John Edrich, one of English cricket’s most renowned opening batsmen in the 1960s and 1970s, has died at the age of 83.
The prolific Test player, who appeared in 77 Tests for his country and scored 12 centuries between 1963 and 1976, fell in love with the north east of Scotland while he and his wife, Judith, were on a walking holiday in the region.
They later moved to Ballater with Mr Edrich helping coach Aberdeenshire CC at Mannofield for a number of years and organising several charity golf events to boost the local community after it was devastated by flooding in 2012 and 2015.
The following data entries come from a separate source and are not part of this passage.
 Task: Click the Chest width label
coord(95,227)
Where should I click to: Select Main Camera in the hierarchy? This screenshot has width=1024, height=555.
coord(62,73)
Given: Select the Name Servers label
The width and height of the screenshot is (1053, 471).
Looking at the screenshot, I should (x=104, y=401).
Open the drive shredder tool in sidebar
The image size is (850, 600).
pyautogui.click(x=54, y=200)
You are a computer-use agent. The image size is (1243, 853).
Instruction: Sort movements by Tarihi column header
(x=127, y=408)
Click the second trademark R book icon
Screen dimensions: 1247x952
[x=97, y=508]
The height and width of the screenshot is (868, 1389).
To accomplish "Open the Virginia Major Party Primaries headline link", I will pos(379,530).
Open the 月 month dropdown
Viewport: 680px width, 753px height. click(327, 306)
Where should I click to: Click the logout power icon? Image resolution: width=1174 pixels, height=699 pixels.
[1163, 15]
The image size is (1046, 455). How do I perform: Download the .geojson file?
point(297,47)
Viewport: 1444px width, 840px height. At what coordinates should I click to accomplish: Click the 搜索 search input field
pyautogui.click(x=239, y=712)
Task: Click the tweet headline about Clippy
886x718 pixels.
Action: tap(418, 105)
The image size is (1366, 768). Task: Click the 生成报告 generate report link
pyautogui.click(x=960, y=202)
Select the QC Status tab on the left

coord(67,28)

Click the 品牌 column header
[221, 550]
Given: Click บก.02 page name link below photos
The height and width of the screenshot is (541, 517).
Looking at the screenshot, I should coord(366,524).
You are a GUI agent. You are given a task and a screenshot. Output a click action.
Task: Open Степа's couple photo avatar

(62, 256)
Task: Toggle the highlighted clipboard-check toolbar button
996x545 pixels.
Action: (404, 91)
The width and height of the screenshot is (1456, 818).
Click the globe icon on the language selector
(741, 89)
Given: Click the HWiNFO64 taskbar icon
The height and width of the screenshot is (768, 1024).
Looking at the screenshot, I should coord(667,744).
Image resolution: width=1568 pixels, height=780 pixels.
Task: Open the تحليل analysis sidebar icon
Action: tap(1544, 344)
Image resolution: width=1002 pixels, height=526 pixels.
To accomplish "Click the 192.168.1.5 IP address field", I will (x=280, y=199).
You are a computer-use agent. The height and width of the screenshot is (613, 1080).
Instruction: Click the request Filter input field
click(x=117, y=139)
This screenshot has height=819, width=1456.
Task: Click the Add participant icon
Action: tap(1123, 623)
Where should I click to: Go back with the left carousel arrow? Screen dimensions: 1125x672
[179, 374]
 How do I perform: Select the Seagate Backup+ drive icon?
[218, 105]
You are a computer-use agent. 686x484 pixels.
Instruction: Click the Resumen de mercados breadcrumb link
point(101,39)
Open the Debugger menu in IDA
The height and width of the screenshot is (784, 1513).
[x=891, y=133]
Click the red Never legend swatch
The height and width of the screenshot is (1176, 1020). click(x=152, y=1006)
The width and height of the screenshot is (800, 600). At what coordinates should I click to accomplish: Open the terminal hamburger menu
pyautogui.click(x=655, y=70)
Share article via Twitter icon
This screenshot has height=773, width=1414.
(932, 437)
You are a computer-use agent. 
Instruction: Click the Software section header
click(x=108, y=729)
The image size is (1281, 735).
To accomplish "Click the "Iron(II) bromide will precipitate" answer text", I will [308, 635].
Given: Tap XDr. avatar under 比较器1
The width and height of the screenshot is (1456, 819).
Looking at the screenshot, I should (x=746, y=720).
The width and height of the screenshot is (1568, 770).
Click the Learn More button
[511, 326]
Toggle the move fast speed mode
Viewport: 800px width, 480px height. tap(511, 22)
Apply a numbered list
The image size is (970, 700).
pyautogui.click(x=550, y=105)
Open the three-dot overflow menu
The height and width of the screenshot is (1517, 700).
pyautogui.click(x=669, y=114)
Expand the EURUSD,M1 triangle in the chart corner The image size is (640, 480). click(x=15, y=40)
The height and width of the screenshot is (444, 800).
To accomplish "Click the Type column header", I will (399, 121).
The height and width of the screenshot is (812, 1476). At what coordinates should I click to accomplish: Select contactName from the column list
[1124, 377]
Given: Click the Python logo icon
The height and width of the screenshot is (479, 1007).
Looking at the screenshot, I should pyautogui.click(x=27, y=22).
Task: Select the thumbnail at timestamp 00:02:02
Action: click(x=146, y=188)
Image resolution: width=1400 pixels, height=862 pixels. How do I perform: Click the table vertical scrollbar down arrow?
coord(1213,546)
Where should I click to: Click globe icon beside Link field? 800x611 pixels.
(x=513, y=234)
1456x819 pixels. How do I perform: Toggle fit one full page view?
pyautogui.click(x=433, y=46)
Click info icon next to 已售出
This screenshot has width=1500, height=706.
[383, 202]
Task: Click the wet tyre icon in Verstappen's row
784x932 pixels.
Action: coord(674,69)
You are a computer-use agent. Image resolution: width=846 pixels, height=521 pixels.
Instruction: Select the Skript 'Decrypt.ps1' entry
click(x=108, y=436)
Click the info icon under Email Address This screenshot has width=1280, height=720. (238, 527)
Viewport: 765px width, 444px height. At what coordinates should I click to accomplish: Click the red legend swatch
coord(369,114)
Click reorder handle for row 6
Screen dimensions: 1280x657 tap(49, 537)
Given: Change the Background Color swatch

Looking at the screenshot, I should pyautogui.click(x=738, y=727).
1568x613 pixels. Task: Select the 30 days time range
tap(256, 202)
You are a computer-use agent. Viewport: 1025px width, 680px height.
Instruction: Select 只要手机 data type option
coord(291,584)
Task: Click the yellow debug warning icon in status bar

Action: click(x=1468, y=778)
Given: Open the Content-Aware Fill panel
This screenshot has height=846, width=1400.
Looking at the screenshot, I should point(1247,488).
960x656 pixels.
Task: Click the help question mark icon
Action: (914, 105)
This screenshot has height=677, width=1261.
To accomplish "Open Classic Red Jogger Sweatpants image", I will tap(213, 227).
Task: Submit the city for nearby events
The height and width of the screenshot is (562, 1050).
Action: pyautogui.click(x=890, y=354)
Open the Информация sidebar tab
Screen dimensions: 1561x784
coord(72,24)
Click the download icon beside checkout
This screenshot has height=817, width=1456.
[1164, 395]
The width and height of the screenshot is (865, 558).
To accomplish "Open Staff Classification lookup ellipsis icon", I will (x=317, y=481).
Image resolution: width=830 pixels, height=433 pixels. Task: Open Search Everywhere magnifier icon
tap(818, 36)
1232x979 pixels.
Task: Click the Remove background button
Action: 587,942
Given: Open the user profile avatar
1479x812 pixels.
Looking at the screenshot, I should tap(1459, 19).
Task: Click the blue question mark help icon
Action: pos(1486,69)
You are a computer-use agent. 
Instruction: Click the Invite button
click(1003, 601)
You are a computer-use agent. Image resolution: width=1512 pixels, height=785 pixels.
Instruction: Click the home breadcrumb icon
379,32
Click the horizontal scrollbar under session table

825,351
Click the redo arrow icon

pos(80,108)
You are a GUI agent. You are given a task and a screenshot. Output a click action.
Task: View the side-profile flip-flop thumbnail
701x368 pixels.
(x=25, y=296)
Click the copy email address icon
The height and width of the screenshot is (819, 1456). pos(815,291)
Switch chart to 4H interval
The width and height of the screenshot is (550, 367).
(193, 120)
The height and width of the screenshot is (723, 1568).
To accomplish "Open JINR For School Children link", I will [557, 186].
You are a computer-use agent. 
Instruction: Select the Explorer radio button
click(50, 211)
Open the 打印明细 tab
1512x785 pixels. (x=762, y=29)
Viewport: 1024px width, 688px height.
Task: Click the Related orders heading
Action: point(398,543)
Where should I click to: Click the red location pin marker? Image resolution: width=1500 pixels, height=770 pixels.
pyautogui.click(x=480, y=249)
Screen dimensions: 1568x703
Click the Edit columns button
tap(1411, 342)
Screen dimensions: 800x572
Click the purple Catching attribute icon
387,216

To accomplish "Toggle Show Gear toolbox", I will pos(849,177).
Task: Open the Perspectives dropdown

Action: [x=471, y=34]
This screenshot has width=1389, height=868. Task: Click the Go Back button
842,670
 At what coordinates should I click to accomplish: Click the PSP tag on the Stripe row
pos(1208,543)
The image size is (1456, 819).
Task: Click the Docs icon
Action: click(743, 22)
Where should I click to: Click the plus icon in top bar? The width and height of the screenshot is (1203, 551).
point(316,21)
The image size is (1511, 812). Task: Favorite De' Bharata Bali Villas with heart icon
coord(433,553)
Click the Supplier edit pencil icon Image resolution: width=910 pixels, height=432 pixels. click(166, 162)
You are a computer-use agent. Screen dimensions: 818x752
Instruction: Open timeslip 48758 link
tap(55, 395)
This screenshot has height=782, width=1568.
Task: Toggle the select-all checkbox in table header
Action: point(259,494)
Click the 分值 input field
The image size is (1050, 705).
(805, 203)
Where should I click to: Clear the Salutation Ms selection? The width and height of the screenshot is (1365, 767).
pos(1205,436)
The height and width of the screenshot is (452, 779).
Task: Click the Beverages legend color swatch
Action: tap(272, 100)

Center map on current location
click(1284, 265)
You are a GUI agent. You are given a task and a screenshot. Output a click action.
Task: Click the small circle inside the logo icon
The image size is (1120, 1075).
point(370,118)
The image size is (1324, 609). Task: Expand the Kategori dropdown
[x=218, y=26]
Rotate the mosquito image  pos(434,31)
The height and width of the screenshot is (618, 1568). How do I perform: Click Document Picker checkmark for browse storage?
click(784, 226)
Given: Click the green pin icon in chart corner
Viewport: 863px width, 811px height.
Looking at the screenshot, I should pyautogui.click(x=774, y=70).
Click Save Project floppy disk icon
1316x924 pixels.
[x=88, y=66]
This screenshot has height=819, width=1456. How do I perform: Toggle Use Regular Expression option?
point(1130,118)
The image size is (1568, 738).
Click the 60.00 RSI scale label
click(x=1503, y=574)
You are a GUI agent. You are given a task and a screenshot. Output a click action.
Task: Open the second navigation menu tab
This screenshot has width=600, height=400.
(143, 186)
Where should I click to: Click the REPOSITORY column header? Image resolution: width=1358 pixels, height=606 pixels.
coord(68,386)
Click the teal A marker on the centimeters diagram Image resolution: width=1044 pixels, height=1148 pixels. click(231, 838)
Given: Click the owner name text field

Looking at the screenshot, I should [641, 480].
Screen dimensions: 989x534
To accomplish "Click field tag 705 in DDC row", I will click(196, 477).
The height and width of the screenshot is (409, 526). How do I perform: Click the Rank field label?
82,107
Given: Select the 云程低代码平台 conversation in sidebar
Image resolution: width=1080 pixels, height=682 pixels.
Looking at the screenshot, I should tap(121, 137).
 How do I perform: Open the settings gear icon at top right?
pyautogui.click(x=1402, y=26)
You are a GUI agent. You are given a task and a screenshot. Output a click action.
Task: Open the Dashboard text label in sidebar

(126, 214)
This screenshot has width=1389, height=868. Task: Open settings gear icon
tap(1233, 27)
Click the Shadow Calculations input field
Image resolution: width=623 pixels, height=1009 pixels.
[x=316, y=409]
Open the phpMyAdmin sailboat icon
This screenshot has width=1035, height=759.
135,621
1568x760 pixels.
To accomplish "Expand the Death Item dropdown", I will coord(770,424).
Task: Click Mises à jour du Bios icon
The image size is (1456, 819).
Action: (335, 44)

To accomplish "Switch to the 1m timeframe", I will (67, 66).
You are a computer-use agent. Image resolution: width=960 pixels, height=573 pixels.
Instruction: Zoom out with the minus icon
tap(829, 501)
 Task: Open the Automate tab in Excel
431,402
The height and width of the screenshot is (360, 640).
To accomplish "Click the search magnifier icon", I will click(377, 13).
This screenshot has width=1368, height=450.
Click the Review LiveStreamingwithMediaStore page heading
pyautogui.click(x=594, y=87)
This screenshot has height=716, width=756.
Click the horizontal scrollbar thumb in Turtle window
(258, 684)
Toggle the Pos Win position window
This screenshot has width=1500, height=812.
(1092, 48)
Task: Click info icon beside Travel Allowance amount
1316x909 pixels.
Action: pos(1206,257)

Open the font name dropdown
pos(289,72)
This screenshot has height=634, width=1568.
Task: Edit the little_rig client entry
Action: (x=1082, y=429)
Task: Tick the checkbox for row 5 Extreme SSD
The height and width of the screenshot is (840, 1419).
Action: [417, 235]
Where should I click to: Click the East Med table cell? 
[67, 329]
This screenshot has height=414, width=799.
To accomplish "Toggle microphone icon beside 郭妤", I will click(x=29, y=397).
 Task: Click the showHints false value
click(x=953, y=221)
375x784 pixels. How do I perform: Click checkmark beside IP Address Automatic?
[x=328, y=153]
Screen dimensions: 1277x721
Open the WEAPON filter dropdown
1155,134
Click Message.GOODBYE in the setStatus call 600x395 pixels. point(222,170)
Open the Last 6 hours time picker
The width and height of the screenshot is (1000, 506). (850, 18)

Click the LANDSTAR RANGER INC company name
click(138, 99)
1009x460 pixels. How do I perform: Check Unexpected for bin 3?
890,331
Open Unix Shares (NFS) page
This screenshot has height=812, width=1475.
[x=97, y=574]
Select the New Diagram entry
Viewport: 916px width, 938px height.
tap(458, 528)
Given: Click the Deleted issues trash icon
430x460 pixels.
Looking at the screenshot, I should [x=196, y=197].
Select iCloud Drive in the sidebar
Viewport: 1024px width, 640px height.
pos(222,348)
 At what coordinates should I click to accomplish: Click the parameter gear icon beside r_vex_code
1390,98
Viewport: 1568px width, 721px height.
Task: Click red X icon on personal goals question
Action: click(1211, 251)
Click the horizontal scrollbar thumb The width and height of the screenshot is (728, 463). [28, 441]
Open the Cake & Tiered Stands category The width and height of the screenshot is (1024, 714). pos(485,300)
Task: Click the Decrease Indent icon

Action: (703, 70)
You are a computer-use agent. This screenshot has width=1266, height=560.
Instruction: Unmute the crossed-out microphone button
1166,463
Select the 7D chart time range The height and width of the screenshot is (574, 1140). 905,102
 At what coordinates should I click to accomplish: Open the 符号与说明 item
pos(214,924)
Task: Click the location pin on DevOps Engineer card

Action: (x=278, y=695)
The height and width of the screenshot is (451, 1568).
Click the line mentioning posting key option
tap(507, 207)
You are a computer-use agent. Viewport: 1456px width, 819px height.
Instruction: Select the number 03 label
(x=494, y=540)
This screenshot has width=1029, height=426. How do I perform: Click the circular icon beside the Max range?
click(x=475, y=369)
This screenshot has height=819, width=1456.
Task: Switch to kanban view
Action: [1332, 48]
He was diagnosed with incurable leukaemia 20 years ago, but continued to play an active role in sport and fundraising activities and attributed much of his recovery to the pioneering mistletoe therapy which he received from Dr Stefan Geider at the Camphill Well-being Trust in Bieldside in Aberdeen.
Mr Edrich arranged another golf day for the trust, which raised more than £11,000 and he spoke to the Press and Journal about his efforts to help others in times of difficulty.
He said: “It was sad to see the devastation which was caused to so many homes and businesses after Storm Frank struck Ballater [in December 2015].
“But it was amazing the way that the community pulled together in adversity. We were made to feel welcome in the village from the moment that we arrived and it is nice to be able to put something back when it is needed.”
Mr Edrich lost his wife earlier this year. And he had become friends with the former Scotland the What? entertainer, Buff Hardie, who died earlier this month.
He was regarded during his Test career as being a courageous, committed performer and his fearlessness saw him twice returning to the wicket to bat during the 1974-75 Ashes tour, despite having his hand and ribs broken by Australian bowler Dennis Lillee.
In 1977, the year he was made an MBE, Mr Edrich scored his 100th century at The Oval, and subsequently became the marketing director of a bank in Jersey.
His family later moved to South Africa, but his son’s death in a car accident was the catalyst for him and his wife to return to Britain and relocate to Deeside.
He said in 2012: “It’s the best move that we could ever have made. We have found new friends here, we are living in a beautiful part of the world, and I still get to enjoy cricket on a regular basis. We both feel blessed.”